In particular, Worobey and his colleagues focused on one sample from a cart—Q61 or env_0576—that was surrounded by a high-density of SARS-CoV-2 positive samples and was, itself, teeming with raccoon dog genetic material. The researchers found that the sample contained 1,252 genetic fragments with 100 percent identity to the raccoon dog genome with no such perfect matches to the human genome. The finding hints at the possibility that the SARS-CoV-2 present was from the raccoon dog, not humans.

Genetic pandamonium

But, in the newly published analysis of the same metagenomic data, the China CDC scientists identified the genetic material from that sample not as coming from raccoon dogs, but actual dogs (Canis), which are in the same genetic family, but in a different genus. Virologist Angela Rasmussen, a coauthor of the analysis led by Worobey and colleagues, noted on social media that they, too, first identified Canis in their analysis, but then realized they were using the wrong reference database of genomes, fixed it, and properly identified the raccoon dog sequences.

The authors of the Nature study seemed to acknowledge that they also used the wrong reference database in one of the two genetic approaches they applied. But they did not fix the problem before their study was published. Instead, they just noted their findings were "not definitive."
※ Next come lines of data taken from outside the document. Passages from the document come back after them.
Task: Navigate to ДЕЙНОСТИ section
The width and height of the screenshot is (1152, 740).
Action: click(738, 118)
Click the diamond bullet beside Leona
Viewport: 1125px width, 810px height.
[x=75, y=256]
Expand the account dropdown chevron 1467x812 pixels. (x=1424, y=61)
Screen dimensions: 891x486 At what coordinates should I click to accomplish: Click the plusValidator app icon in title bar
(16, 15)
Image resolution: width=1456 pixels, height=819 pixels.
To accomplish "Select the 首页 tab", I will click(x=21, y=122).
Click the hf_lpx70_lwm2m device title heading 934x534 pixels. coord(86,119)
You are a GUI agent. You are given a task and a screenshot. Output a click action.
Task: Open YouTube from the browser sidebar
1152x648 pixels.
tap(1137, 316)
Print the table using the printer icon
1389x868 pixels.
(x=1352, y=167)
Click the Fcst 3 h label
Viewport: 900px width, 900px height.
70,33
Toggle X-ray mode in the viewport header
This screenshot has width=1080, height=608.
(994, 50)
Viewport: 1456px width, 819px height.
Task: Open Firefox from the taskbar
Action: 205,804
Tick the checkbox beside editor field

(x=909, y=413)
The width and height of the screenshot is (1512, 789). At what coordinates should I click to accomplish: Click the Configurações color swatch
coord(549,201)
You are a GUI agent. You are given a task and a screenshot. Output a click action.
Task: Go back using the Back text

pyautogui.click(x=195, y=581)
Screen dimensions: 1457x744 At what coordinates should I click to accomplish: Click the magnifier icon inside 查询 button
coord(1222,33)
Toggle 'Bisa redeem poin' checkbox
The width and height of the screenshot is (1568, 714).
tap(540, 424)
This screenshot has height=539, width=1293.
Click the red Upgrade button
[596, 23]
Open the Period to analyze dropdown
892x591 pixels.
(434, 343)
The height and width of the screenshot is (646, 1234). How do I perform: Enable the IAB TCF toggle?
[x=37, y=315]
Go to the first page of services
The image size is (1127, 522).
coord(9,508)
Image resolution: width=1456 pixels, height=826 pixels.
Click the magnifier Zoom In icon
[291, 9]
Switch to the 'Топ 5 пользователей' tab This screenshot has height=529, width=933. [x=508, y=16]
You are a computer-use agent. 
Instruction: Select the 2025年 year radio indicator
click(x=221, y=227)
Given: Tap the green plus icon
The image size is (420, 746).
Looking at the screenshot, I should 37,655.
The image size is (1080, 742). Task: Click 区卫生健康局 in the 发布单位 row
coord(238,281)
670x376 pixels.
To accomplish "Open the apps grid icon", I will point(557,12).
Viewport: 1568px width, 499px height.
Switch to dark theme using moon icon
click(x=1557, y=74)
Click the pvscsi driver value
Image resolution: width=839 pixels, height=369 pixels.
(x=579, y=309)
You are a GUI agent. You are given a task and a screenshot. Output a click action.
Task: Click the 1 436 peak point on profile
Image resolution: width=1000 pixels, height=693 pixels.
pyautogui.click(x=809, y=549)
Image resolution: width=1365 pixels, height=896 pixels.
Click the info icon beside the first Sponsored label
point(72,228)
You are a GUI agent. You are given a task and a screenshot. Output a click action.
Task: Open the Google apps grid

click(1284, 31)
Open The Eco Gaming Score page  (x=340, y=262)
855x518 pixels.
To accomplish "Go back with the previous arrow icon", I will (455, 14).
"In particular, the proportion of reads assigned as raccoon dog differ considerably with the two methods used," they wrote of their two approaches. "This may be due to the heterogeneity of the reference data used by the two methods (BOLD, as for mitochondria, and kraken2 for whole genome). It should be noted that the genera identified using current approaches might be updated with additional reference genomes. As such, this list is not definitive, and further in-depth analysis with other methods will be required to provide more information regarding the wildlife species present at the market."

But the genetic flaws don't appear to end with the misidentification of raccoon dog genetic material. According to the Nature study, the China CDC scientists also found traces of various animals that were extremely unlikely to be present in the market. That includes the highly protected, and generally large, giant panda (Ailuropoda), as well as bears (Ursus), chimpanzees (Pan), grey seals found in the North Atlantic (Halichoerus), and rodents from the Chilean Andes (Octodon). It's unclear why the Chinese scientists did not correct their analysis, but now that the metagenomic data is publicly available following the publication, outside researchers are keen to dig into it.

Regardless of what animals were present, "The possibility of potential introduction of the virus to the market through infected humans, or cold chain products, cannot be ruled out yet," the Chinese authors concluded. Still, they call for more surveillance of animals. "Surveillance of wild animals should be enhanced to explore the potential natural and intermediate hosts for SARS-CoV-2, if any, which would help to prevent future pandemics caused by animal-origin coronaviruses."